Wednesday, January 21, 2009

“Ódio Sustenido” de Nelson Oliveira (Língua Geral)


O Homem surge-nos, nesta mini colectânea de contos da Autoria de um dos mais proeminentes autores de vanguarda da literatura brasileira, na sua dimensão mais obscura, a dividir-se em múltiplas formas de manifestação. O resultado é um livro de pequenas estórias que são fotografias ou quadros sociais a ilustrar o universo emocional daqueles que vivem no inferno da exclusão, do desamor ou da desesperança.

Saliente-se a beleza da capa, verde e negra – as cores do ódio e da morte – a representar um pássaro de asas verdes com o peito dilacerado, que exibe poderosas garras, ao mesmo tempo que emerge das trevas.

O livro é, todo ele, uma crítica social, a vomitar ódio sustenido, fortíssimo, permanente, fruto do inconformismo face às desigualdades sociais e de oportunidades que grassam por todo o globo.

Estórias como Sai da chuva José mostram a forma como um homem simples como o hombre sencillode Neruda ganha as eleições – uma vitória fruto do carisma e da proximidade com as massas que facilmente se identificam com ele, se torna um fantoche de lobbies e políticos rapaces que comandam toda a engrenagem. José continua a ser apenas um pescador que se preocupa somente com as coisas do dia a dia, sem usufruir de qualquer tipo de poder de decisão. José a tainha que pode facilmente ser devorada, a qualquer momento, pelo cardume das piranhas.

A estrutura dos diálogos e o tom coloquial faz com que este mini-conto possa facilmente ser adaptado ao teatro.

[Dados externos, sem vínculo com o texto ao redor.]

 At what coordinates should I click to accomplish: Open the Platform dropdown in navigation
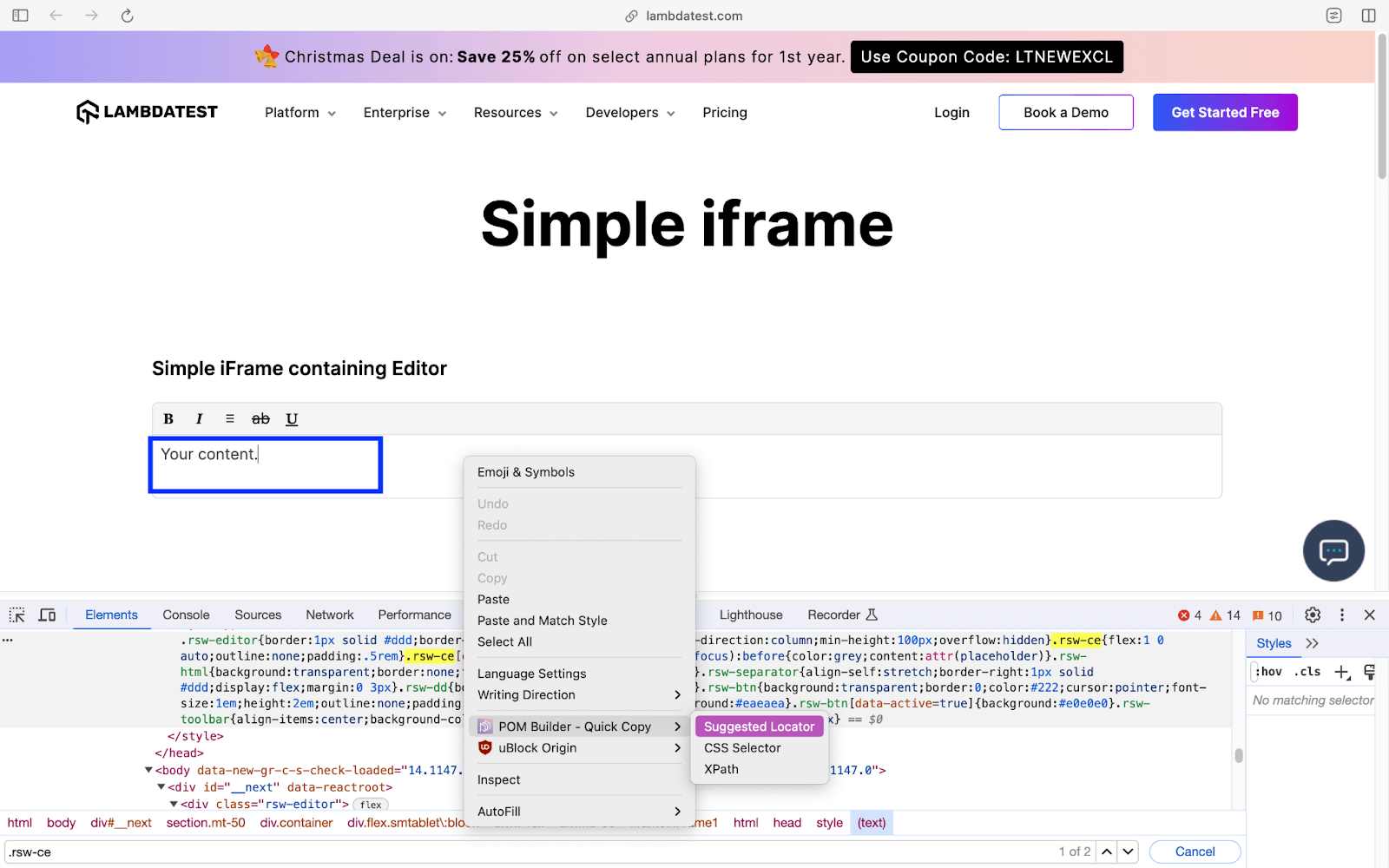[x=299, y=112]
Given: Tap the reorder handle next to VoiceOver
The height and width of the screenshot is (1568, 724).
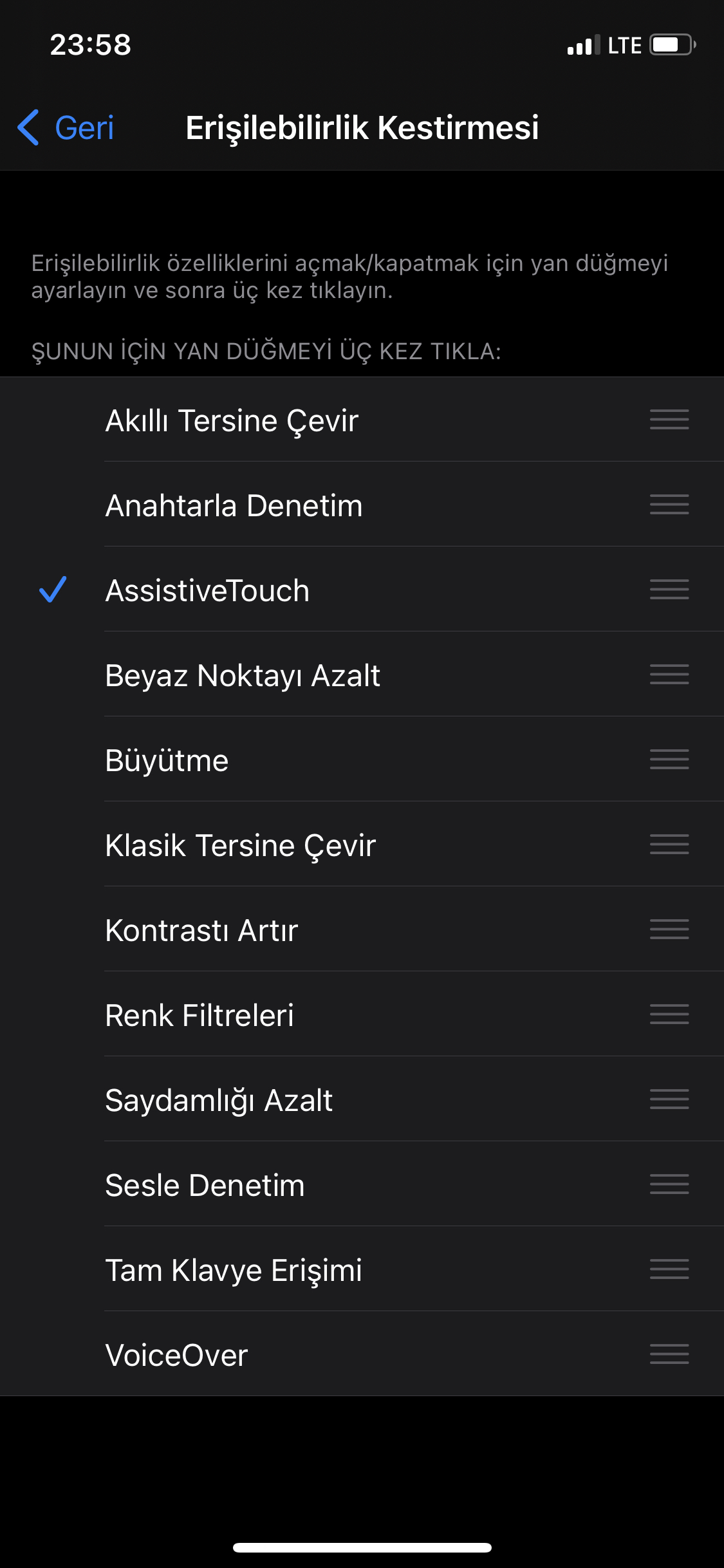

Quando eu morrer não me enterrem nem me incinerem é um conto cujo objectivo é o de expor a obscenidade do repugnante fedor a decomposição, utilizado como uma metafórica bofetada à sociedade materialista que relega o idoso ou, simplesmente, a pessoa dependente, para a categoria de estorvo ou fardo. Há, neste episódio, um certo paralelismo com alguns poemas de Charles Baudelaire de AS Flores do Mal como O Esqueletoou O Cadáver ou mesmo com alguns dos contos da colectânea Olhos de Cão Azul de Gabriel García Márquez, apesar de na prosa do Nobel de origem colombiana encontremos apenas as emoções relacionadas com a melancolia e a dor da perda e não o veneno amargo de um ÓDIO tão presente na escrita destes contos de Nelson Oliveira.

Bola na Trave” é um conto pungente, onde o Autor dá voz a um fantasma, o qual associa, estranhamente, o futebol à ideia de morte, talvez porque libertador de emoções negativas , e despoletador de uma agressividade e um ódio sustenido ao adversário, a originar um desejo de vencer de tal forma obsessivo que acaba por destruir a alma ou fazer o coração rebentar como uma bomba…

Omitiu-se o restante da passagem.